> WORK ORDER: Pictures aside, reproduce exactly and only the lines below, starting at the one containing "You are a GUI" and ending at the last line.

> STORED DATA:
>>

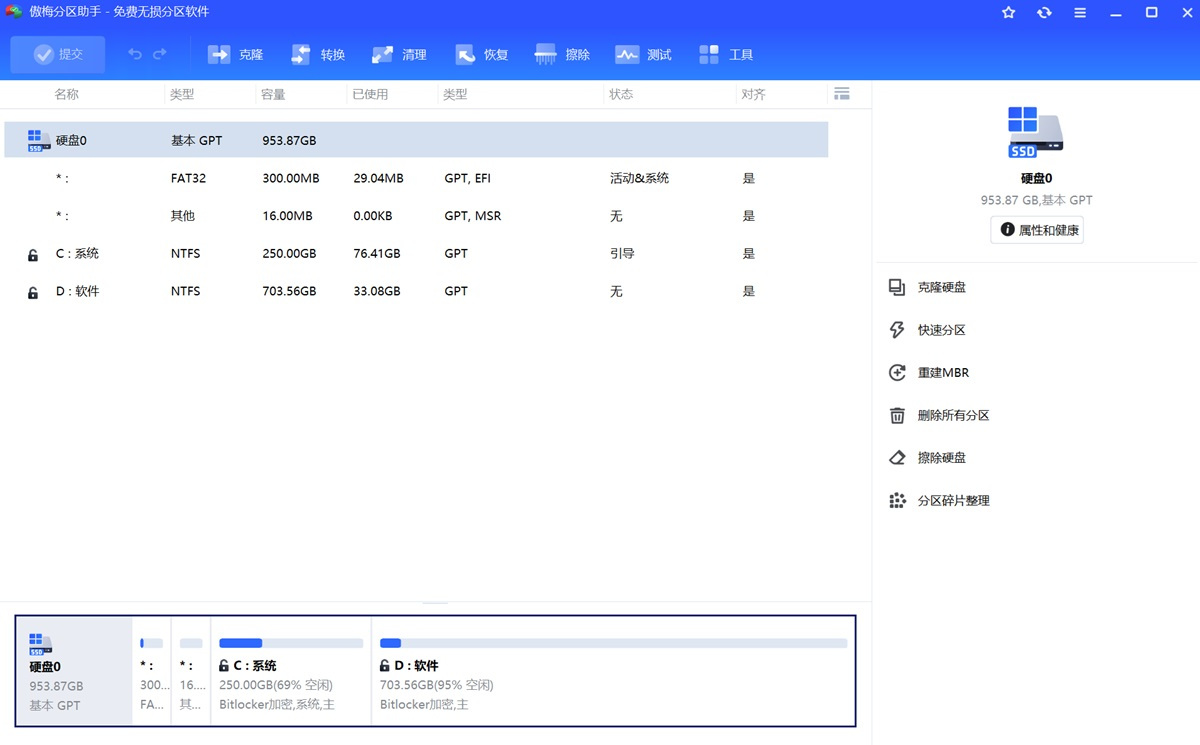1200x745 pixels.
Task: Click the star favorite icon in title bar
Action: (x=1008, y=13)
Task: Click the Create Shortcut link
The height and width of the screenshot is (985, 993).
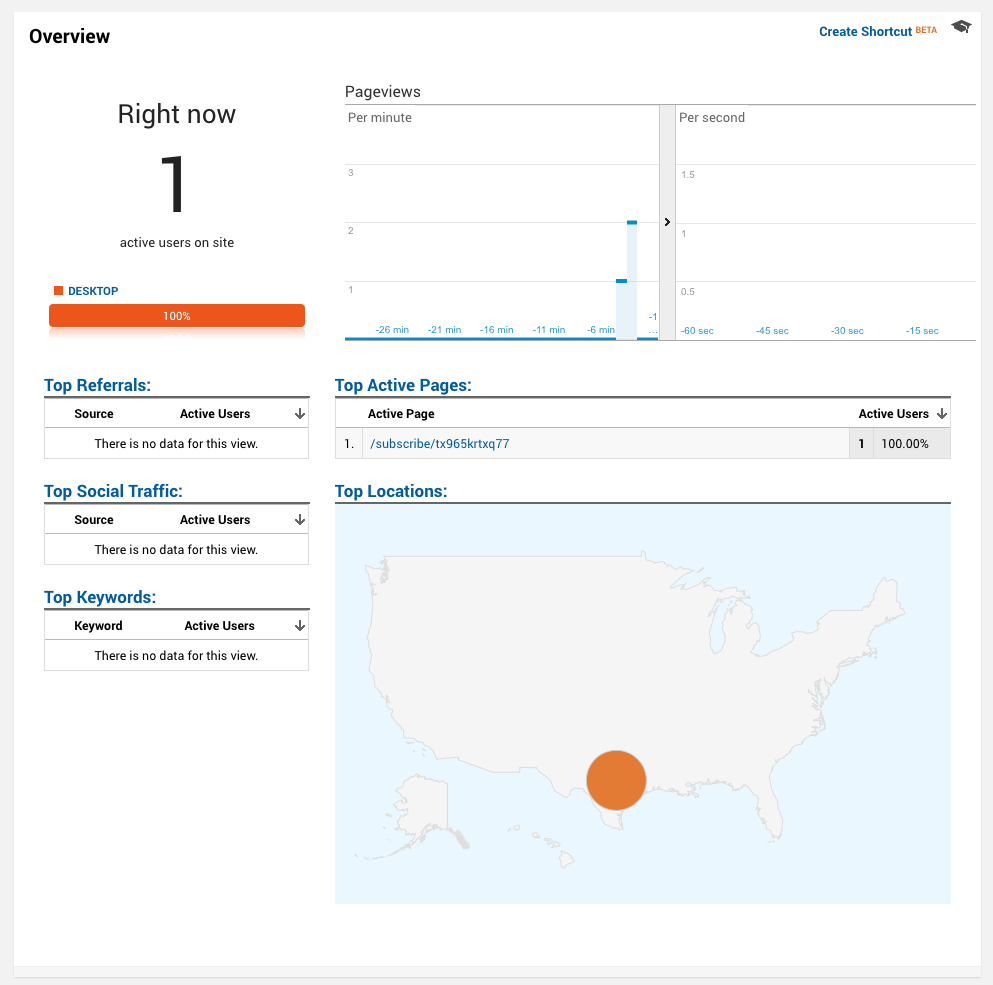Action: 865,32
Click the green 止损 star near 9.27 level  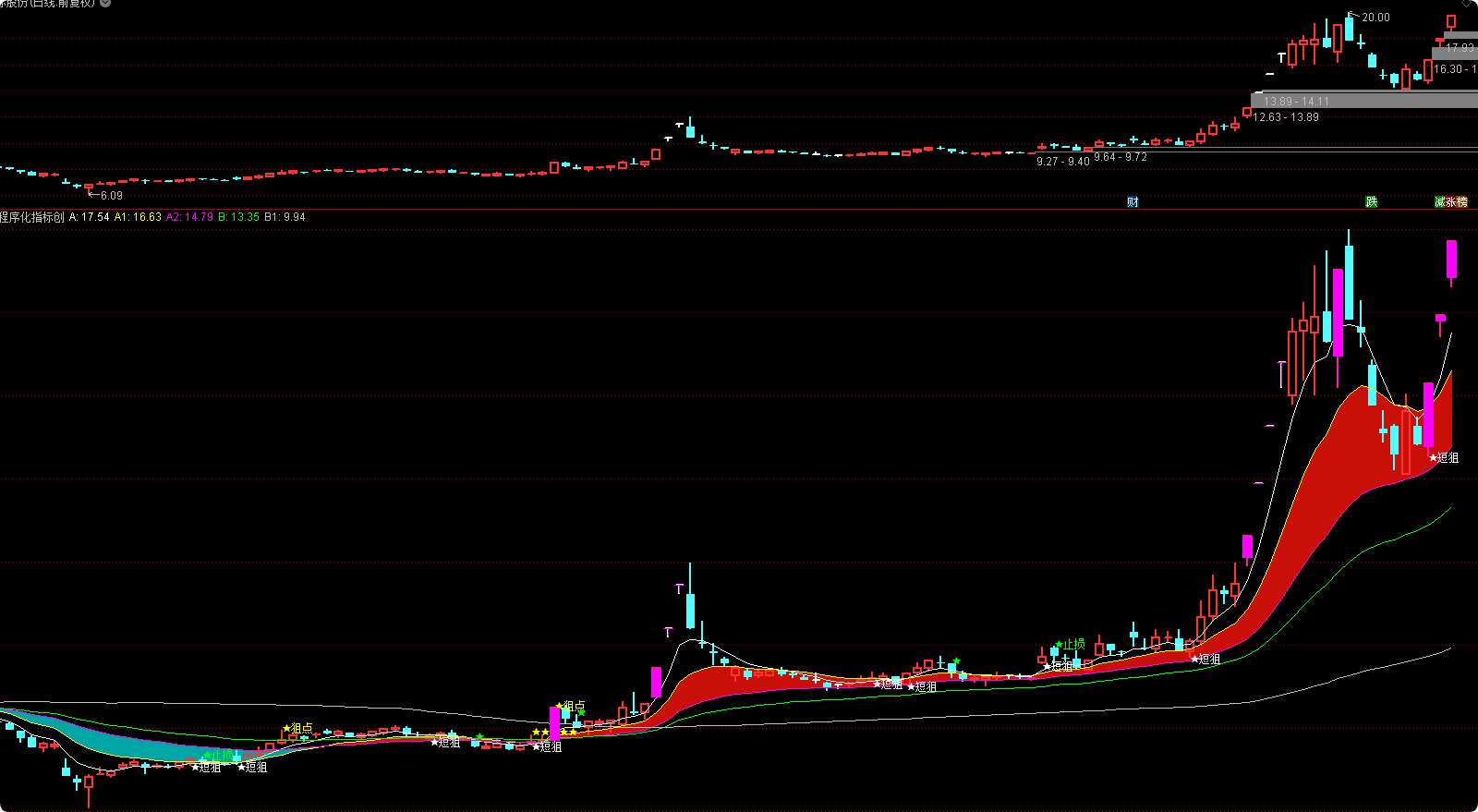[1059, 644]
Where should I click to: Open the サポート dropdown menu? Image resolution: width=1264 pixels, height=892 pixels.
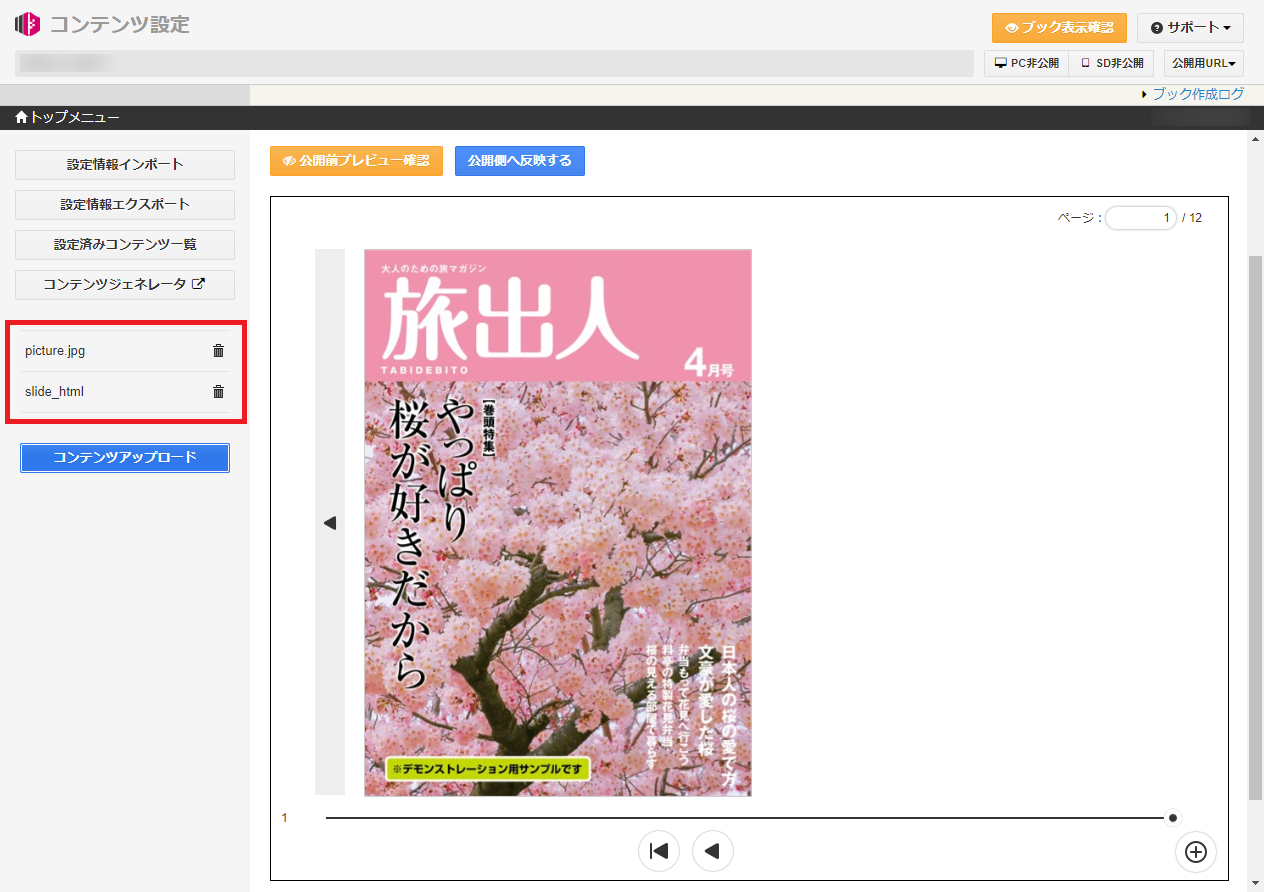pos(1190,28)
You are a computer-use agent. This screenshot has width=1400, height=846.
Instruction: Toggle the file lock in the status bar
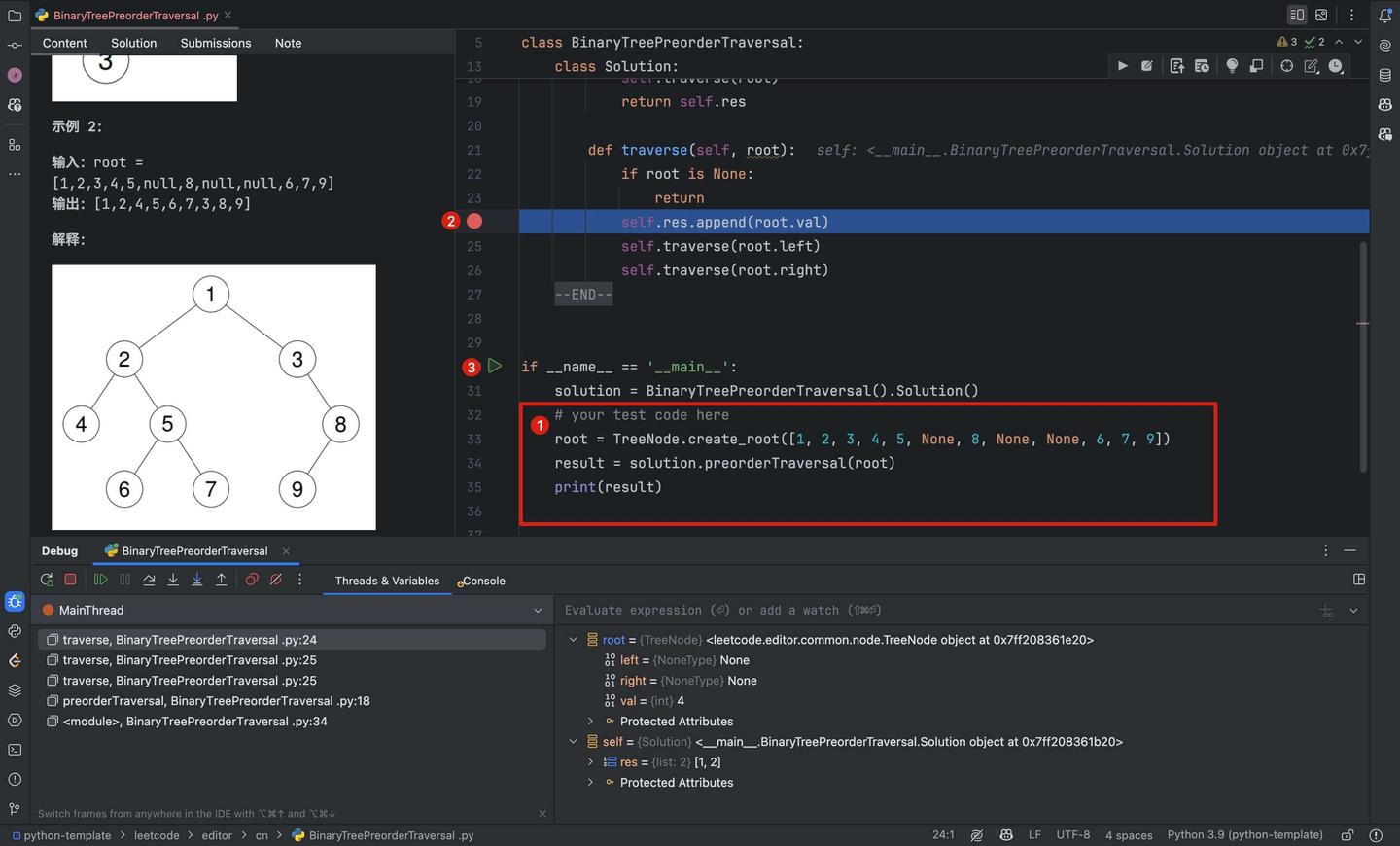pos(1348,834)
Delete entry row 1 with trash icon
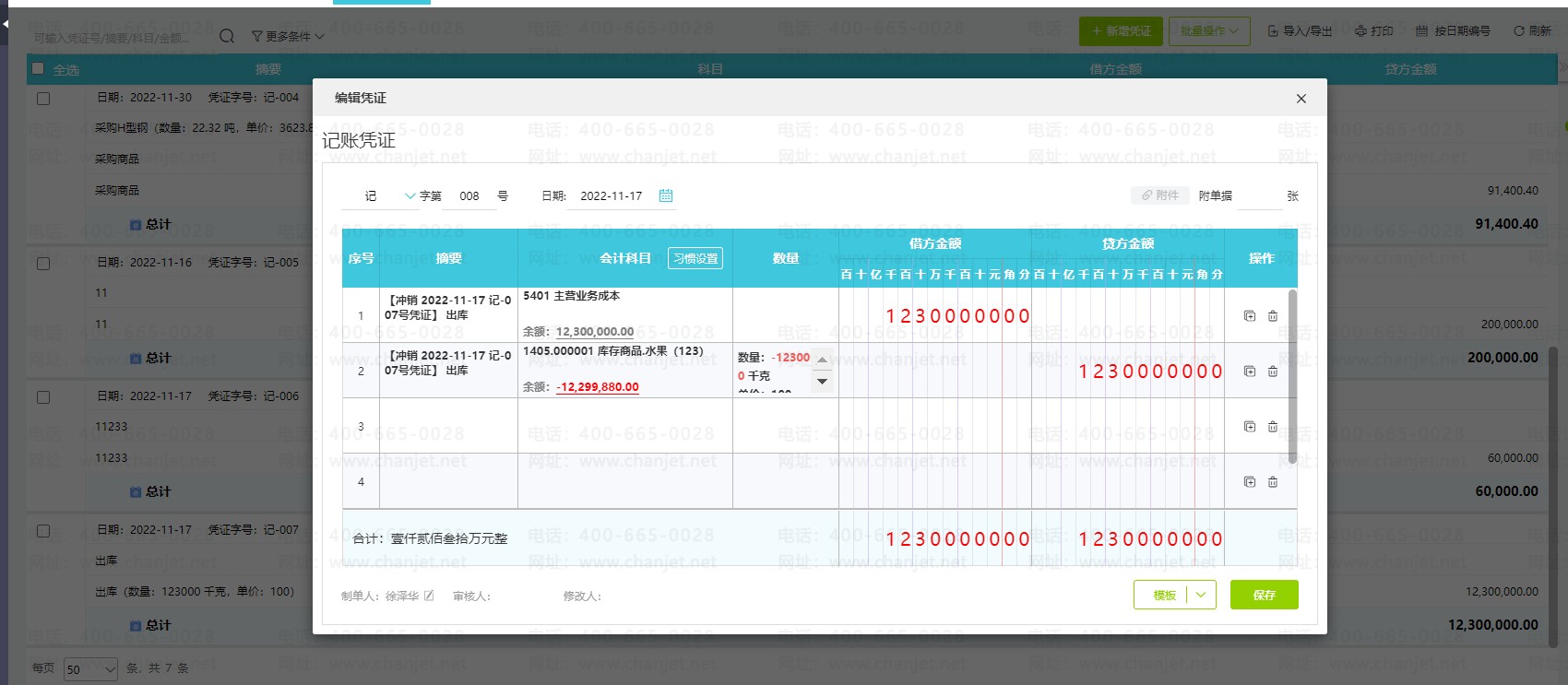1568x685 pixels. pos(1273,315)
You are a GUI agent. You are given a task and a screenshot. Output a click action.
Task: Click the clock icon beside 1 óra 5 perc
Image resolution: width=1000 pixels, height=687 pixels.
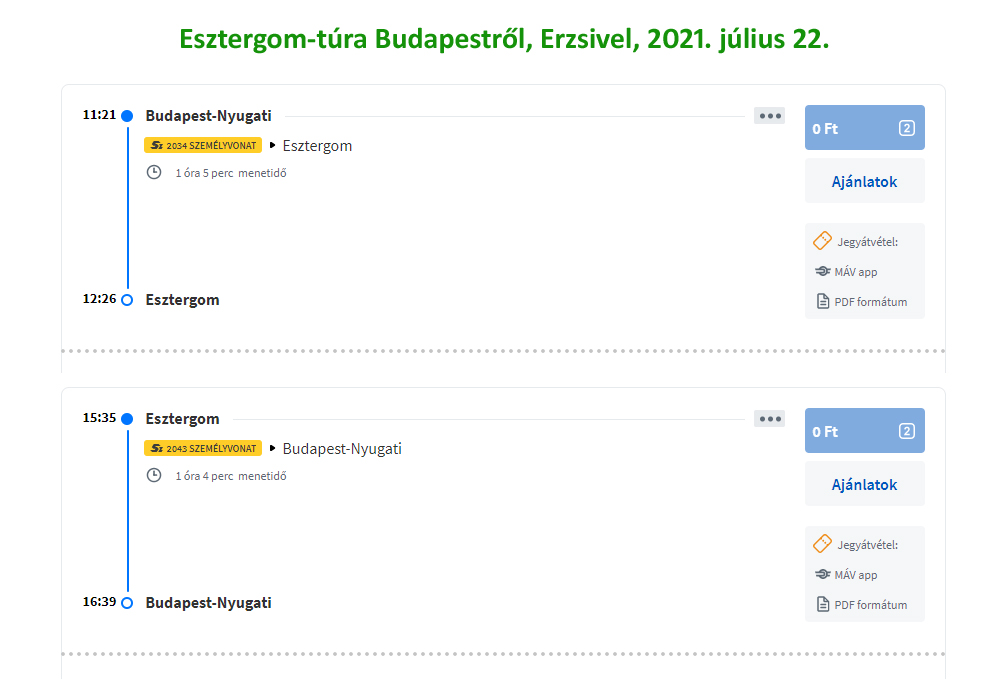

<<

> RESPONSE TO THIS TASK:
You are a GUI agent. You are given a task and a screenshot. Output a click action.
Task: Click the clock icon beside 1 óra 5 perc
Image resolution: width=1000 pixels, height=687 pixels.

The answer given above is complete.